Daughter of Frank Mullins himself, the man who started the league in 1967, when Tullahoma was still a town where a man could build something from scratch without a committee and a PowerPoint. She wasn’t just speaking for herself. She was speaking for her father, for the coaches and volunteers who had kept the league alive for over 50 years, for the parents who had spent the last two weeks trying to figure out why their city was so eager to bulldoze one of the best things it had going for it.

“The league currently provides football and cheerleading opportunities for more than 500 boys and girls from Tullahoma—not just from Tullahoma but also from the surrounding communities,” she told the board. Manchester, Winchester, Lynchburg. People came from all over to play in Tullahoma. This wasn’t just a local park. It was a regional institution.

And then lightning struck again.

“If the Arnold team wants this land so badly that it is willing to fight state and federal legal battles to get around the protections on Waggoner Park, why not use Arnold property? Why here, when Arnold Air Force Base had thousands of undeveloped acres? Why tear out existing infrastructure, displace kids, bulldoze history, when there were other options?”

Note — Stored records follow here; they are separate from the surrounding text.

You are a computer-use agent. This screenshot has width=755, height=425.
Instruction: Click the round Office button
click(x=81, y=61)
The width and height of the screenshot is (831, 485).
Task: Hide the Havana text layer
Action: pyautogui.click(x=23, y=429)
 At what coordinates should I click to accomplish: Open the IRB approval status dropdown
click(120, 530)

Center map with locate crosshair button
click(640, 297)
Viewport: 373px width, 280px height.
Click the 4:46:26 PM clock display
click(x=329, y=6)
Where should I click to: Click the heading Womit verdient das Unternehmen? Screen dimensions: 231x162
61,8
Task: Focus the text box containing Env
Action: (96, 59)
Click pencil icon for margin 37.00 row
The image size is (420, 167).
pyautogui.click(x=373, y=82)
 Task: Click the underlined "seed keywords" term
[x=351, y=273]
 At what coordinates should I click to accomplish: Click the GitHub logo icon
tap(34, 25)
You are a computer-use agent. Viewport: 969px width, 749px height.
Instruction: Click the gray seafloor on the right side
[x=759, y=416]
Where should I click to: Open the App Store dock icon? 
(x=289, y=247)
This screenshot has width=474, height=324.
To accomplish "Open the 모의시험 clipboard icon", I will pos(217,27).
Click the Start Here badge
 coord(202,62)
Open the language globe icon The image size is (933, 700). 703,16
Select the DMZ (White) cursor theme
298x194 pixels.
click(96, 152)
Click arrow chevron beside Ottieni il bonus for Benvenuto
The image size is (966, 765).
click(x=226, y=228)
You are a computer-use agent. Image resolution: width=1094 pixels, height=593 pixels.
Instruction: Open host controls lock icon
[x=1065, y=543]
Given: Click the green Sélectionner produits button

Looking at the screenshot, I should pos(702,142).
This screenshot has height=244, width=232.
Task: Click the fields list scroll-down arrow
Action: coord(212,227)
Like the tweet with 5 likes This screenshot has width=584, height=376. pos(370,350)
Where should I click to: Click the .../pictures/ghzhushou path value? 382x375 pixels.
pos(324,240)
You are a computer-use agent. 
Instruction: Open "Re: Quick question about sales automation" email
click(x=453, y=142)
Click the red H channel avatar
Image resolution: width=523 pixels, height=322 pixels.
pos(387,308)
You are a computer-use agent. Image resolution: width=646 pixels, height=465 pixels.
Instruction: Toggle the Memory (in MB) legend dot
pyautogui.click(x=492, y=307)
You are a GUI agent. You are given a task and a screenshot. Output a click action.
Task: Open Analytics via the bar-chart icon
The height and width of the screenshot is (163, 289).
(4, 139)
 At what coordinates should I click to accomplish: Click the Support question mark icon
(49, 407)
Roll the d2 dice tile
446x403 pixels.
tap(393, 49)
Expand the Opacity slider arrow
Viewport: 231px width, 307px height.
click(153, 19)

“This facility will cost the city between three and four million dollars just to replace the fields you’re tearing out. And that’s before the $300,000 to $400,000 annual shortfall it’s projected to run. So tell me—what is the financial benefit to the city?”

“Where’s the plan for the kids who play here now?”

“Why Waggoner Park?”

And then a stillness in the room.

The moment when the people running this project should have had an answer. But they didn’t. They had numbers. They had projections. They had words like “progress” and “economic growth.”

But they did not have an answer.

The project is not dead. Not yet. But it is no longer inevitable. And that, in itself, is a victory for opponents. The people behind this project still want it built. They still think they can push it through. But after that night, they will have to do it in full view of a town that has decided to pay attention. And for the first time, the people who packed City Hall Monday night left knowing one thing: the fight wasn’t over. If the goal had been to push this project through quietly, to frame it as a natural next step in Tullahoma’s progress, that notion had been shattered. This wasn’t going to be a rubber-stamped vision of the future. It was going to be a fight. And now, both sides knew it.